Manuelle Therapie
Die Manuelle Therapie befasst sich mit speziellen diagnostischen und therapeutischen Verfahren, die der Auffindung (Erkennung) und Behandlung von reversiblen Funktionsstörungen am Bewegungsapparat dienen.
Diese speziellen Handgrifftechniken dienen im Rahmen des Befundes dazu, eine Bewegungsstörung im Bereich der Extremitätengelenke oder der Wirbelsäule zu lokalisieren und zu analysieren. Dieser Befund dient uns als Grundlage zu den therapeutischen Handgriffen, die von uns als Mobilisation durchgeführt werden.
Als Ziele stehen sowohl Schmerzlinderung als auch Mobilisation von Bewegungseinschränkungen im Vordergrund, wenn diese durch eine reversible (wiederherstellbare) Funktionsstörung des Gelenks oder der diesem Gelenk zugehörigen Muskulatur hervorgerufen werden.
Die Auswahl der jeweiligen Mobilisationstechniken, die wir einsetzen, wird bestimmt durch den Befund, die eingeschränkte Bewegungsrichtung und die Form des Gelenks.
Es bestehen folgende Behandlungsmöglichkeiten:
Bei der Traktion werden durch manuellen Zug die Gelenkpartner voneinander entfernt, was zu einer Druckminderung, Entlastung und auch zur Schmerzlinderung führt.
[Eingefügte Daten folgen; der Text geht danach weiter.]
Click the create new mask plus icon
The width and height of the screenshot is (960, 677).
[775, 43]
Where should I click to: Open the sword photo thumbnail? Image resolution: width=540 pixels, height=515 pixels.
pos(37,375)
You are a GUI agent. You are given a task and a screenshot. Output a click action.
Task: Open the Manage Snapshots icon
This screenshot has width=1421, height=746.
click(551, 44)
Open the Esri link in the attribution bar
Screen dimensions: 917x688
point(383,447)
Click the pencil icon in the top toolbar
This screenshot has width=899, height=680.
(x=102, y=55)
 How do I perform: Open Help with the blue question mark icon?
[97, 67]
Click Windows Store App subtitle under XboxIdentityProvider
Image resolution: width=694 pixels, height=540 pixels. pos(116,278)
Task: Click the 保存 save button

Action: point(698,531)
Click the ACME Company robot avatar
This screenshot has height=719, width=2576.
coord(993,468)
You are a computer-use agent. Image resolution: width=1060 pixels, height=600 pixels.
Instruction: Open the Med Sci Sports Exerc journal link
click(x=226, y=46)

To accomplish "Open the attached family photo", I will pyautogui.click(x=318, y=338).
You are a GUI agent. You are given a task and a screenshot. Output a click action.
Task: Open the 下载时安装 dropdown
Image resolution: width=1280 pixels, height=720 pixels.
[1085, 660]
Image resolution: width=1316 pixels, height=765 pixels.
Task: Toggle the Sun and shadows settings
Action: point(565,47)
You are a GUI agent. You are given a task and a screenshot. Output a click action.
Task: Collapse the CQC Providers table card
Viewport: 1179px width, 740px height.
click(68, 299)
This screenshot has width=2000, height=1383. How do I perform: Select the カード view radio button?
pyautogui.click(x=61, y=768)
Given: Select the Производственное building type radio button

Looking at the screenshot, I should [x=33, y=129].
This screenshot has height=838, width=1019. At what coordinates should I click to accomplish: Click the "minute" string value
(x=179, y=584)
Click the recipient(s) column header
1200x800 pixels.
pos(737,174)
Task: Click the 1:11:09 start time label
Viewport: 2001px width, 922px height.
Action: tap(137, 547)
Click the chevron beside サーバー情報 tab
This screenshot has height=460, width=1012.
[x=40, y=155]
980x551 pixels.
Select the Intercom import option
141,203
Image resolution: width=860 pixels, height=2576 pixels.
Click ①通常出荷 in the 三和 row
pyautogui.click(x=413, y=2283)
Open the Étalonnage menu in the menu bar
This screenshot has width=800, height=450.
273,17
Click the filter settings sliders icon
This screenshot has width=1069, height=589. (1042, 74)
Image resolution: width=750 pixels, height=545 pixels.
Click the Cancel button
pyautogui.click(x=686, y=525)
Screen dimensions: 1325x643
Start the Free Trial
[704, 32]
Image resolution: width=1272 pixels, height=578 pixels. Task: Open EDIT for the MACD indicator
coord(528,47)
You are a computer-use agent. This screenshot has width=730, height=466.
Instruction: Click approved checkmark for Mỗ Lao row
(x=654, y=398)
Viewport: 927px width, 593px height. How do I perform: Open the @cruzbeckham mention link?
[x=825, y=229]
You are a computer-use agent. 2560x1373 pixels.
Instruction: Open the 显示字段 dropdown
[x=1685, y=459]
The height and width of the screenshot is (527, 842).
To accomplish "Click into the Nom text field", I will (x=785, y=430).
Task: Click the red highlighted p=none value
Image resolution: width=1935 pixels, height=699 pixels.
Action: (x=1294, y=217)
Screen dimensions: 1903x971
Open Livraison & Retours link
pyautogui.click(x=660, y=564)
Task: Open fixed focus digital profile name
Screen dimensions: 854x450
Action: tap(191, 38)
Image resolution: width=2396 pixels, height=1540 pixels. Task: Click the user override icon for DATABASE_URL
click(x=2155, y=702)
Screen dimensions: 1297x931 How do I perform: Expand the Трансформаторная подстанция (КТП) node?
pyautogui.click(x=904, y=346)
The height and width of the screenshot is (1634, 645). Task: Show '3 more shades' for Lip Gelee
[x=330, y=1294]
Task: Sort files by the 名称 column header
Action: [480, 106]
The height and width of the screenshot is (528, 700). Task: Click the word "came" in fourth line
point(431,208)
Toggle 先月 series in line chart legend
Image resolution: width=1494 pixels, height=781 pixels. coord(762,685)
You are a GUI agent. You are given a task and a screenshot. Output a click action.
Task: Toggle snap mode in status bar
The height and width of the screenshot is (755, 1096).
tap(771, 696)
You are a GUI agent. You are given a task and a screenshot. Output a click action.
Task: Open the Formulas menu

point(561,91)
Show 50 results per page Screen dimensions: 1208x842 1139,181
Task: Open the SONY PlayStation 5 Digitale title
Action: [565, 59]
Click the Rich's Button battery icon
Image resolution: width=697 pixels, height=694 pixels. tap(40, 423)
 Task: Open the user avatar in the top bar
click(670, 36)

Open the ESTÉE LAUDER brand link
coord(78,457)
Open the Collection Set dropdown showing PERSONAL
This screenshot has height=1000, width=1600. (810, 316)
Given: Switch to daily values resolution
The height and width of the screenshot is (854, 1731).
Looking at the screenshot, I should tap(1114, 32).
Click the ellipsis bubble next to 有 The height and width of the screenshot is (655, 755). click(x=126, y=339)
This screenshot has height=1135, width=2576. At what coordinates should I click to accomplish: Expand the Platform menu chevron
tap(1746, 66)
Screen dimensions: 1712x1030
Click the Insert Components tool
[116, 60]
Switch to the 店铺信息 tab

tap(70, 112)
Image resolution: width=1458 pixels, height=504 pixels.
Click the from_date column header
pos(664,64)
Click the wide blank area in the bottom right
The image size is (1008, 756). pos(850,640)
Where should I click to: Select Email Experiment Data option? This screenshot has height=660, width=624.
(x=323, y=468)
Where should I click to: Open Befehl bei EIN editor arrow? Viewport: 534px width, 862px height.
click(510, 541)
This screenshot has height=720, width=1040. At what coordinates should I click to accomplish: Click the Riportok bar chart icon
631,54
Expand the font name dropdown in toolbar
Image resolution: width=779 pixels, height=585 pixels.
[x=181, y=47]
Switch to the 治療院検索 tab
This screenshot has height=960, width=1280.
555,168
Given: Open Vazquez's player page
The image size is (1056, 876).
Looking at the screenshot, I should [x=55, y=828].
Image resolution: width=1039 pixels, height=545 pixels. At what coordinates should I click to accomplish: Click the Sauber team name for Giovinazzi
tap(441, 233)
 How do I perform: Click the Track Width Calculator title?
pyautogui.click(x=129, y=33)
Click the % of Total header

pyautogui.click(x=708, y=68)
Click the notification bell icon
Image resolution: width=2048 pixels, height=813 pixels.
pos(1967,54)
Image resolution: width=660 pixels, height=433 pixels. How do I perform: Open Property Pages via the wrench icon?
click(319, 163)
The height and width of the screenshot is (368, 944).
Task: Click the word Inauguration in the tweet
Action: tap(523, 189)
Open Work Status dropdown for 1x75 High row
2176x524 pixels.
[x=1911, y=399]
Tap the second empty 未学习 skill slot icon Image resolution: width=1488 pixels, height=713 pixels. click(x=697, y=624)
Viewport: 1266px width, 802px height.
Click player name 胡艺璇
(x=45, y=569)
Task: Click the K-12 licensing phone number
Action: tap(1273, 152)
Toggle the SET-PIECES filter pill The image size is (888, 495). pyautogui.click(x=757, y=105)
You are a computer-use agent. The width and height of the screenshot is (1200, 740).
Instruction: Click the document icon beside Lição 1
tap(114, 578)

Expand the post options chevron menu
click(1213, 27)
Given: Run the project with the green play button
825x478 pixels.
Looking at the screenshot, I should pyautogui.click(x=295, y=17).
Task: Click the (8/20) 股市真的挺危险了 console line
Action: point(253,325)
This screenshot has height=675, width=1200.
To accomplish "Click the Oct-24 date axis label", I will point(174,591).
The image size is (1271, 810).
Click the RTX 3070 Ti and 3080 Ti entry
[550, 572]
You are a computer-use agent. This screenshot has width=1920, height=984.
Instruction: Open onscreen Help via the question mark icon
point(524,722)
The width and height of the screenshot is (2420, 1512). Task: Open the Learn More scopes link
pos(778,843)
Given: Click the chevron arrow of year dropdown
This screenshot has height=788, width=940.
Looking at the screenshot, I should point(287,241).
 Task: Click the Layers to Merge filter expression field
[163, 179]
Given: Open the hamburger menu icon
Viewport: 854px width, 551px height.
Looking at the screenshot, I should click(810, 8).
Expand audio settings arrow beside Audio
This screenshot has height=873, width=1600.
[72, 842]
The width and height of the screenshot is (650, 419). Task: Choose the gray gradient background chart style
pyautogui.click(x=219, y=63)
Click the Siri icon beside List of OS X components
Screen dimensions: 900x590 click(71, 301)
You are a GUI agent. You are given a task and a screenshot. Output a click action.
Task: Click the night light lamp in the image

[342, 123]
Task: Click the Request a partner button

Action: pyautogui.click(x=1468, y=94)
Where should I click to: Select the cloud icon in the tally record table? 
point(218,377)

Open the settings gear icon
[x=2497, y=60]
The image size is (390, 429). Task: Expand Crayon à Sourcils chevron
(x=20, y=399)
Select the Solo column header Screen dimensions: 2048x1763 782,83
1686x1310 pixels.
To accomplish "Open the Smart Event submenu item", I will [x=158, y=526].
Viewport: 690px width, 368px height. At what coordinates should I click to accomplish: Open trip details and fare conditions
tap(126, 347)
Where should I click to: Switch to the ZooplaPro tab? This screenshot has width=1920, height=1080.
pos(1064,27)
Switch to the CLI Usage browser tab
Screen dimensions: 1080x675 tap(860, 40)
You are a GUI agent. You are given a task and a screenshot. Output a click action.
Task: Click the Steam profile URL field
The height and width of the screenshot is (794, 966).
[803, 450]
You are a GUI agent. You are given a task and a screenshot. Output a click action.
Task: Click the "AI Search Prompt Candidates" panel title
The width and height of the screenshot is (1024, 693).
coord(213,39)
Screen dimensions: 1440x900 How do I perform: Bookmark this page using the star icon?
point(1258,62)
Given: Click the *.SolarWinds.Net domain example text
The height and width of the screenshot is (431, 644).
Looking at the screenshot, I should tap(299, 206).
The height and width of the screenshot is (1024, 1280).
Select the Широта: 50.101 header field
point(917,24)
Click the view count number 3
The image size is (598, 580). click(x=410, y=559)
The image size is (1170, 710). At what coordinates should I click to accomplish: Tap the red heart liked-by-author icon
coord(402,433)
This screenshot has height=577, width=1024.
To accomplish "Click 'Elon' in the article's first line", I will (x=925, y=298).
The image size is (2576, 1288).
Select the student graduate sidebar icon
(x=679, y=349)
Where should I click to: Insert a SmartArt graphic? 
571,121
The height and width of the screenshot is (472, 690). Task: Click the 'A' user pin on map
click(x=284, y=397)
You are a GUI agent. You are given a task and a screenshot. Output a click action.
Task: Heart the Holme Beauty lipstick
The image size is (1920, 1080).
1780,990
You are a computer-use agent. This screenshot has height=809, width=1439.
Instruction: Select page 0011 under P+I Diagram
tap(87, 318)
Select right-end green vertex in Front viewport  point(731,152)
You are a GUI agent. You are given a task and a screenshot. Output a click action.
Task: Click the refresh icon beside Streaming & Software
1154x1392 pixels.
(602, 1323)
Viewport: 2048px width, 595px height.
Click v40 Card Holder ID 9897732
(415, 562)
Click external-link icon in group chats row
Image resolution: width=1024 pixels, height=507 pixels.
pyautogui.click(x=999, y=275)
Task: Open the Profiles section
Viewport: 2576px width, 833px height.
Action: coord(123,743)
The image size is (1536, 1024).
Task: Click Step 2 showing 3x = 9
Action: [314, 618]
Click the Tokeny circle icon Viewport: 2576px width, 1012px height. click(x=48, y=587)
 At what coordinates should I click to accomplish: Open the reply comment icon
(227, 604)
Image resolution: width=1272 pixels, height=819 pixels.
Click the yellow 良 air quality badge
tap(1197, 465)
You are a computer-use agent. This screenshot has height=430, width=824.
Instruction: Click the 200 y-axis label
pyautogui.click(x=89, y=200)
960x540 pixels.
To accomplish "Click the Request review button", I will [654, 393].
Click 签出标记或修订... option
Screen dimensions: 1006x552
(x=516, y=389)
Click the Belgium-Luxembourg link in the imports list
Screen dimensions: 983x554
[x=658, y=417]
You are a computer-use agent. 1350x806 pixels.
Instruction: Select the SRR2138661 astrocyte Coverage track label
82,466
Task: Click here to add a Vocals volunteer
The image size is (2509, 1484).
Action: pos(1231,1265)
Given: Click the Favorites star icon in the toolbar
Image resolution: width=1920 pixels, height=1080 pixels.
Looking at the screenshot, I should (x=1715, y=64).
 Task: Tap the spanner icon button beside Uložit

Die Gelenkkapsel wird gleichzeitig gedehnt und die Beweglichkeit der Bänder verbessert.
Beim translatorischen Gleiten werden die Gelenkanteile parallel gegeneinander bewegt, um das verlorengegangene Gelenkspiel und damit die Beweglichkeit wieder herzustellen.
Daneben dient die Weichteilbehandlung mit verschiedenen Entspannungs- und Dehntechniken dazu, die Muskulatur so zu verlängern, dass sie sich dem neugewonnenen Gelenkspiel wieder anpassen kann.
Alle Techniken finden sowohl bei Funktionsstörungen an den Extremitätengelenken (Gliedmaßengelenken), als auch an den Gelenken der Wirbelsäule ihre Anwendung.
Die manuelle Therapie ist eine gezielte, gelenkschonende, und meist schmerzfreie Behandlungstechnik, die bei Funktionsstörungen der Gelenke neben der krankengymnastischen Behandlung angewendet werden kann.